TASK - Your answer should hold every line of the records below that contains the string "width".

EXERCISE INPUTS -
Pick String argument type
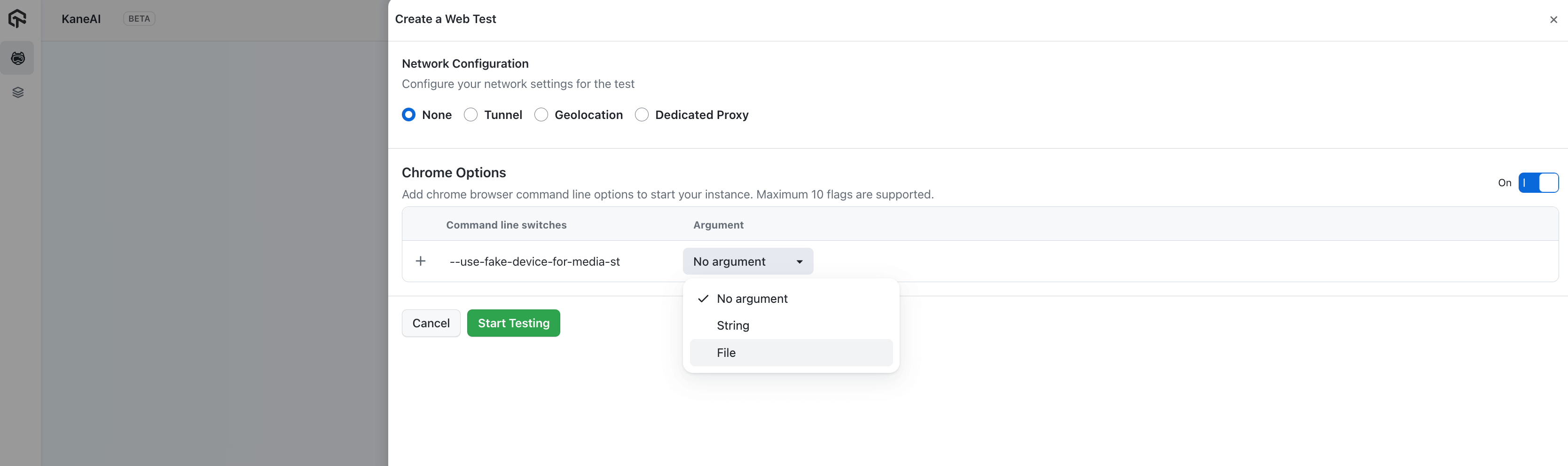point(733,325)
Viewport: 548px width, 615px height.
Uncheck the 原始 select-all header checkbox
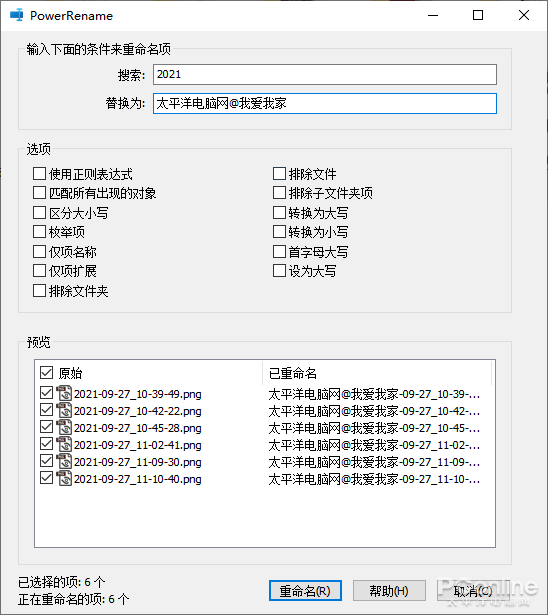pos(46,372)
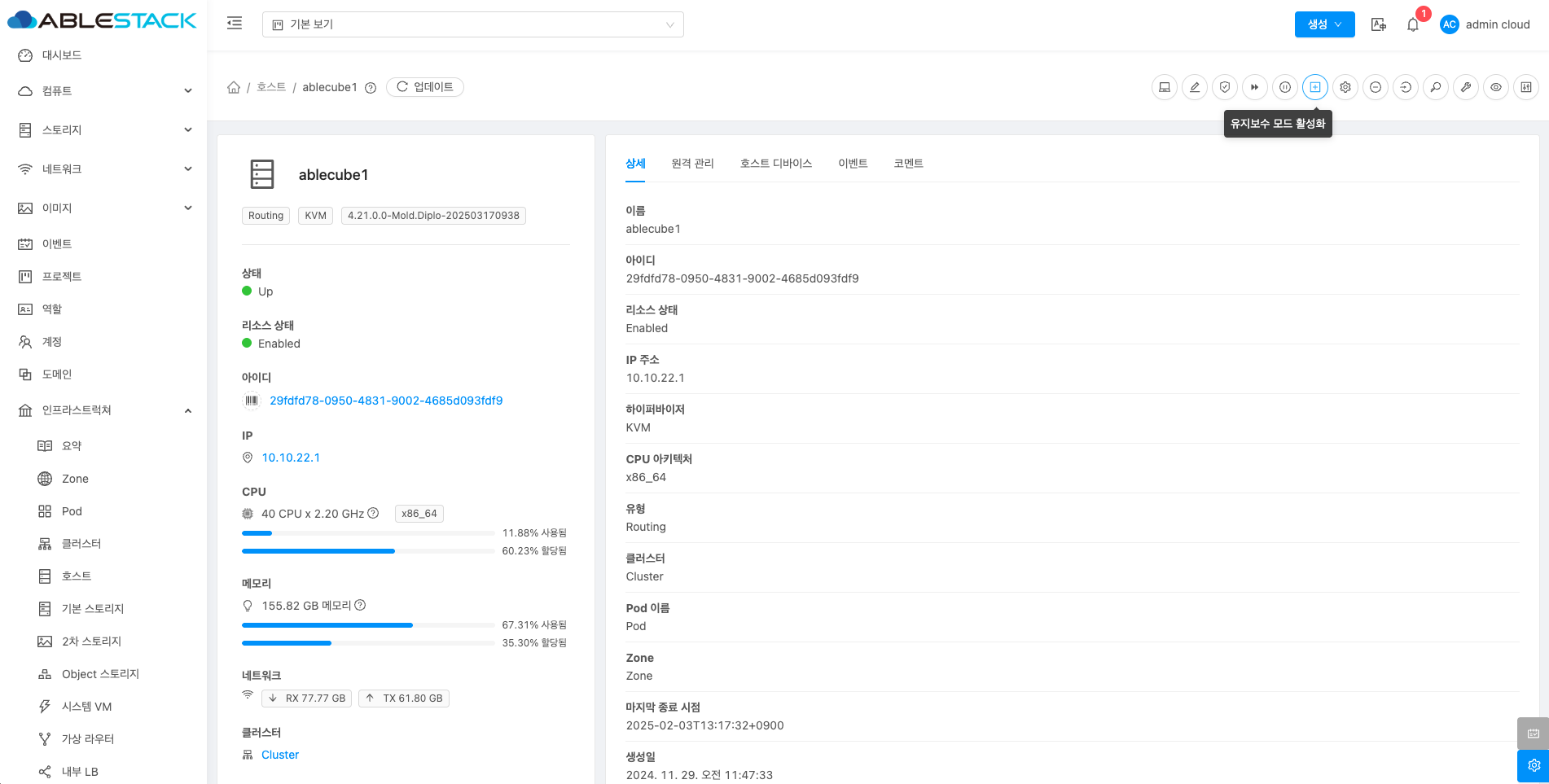
Task: Switch to the 원격 관리 tab
Action: 692,164
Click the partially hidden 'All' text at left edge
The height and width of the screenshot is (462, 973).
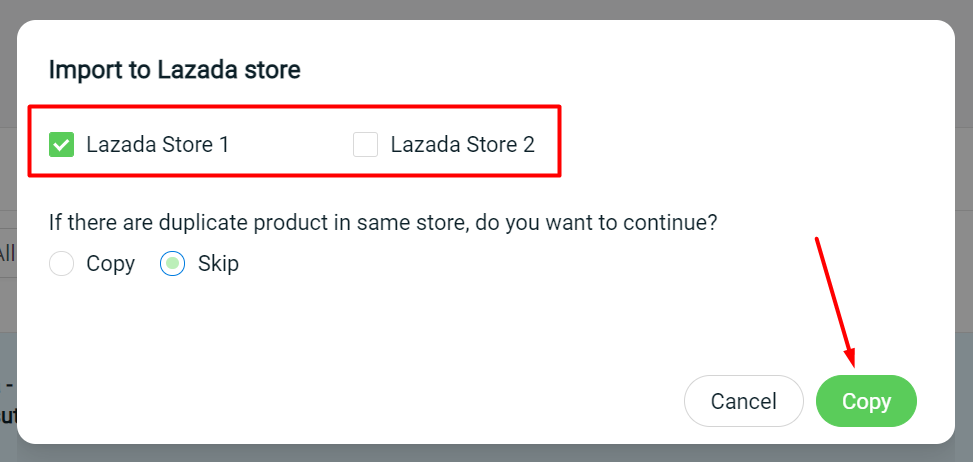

EXERCISE OUTPUT -
Viewport: 548px width, 615px height.
The height and width of the screenshot is (462, 973).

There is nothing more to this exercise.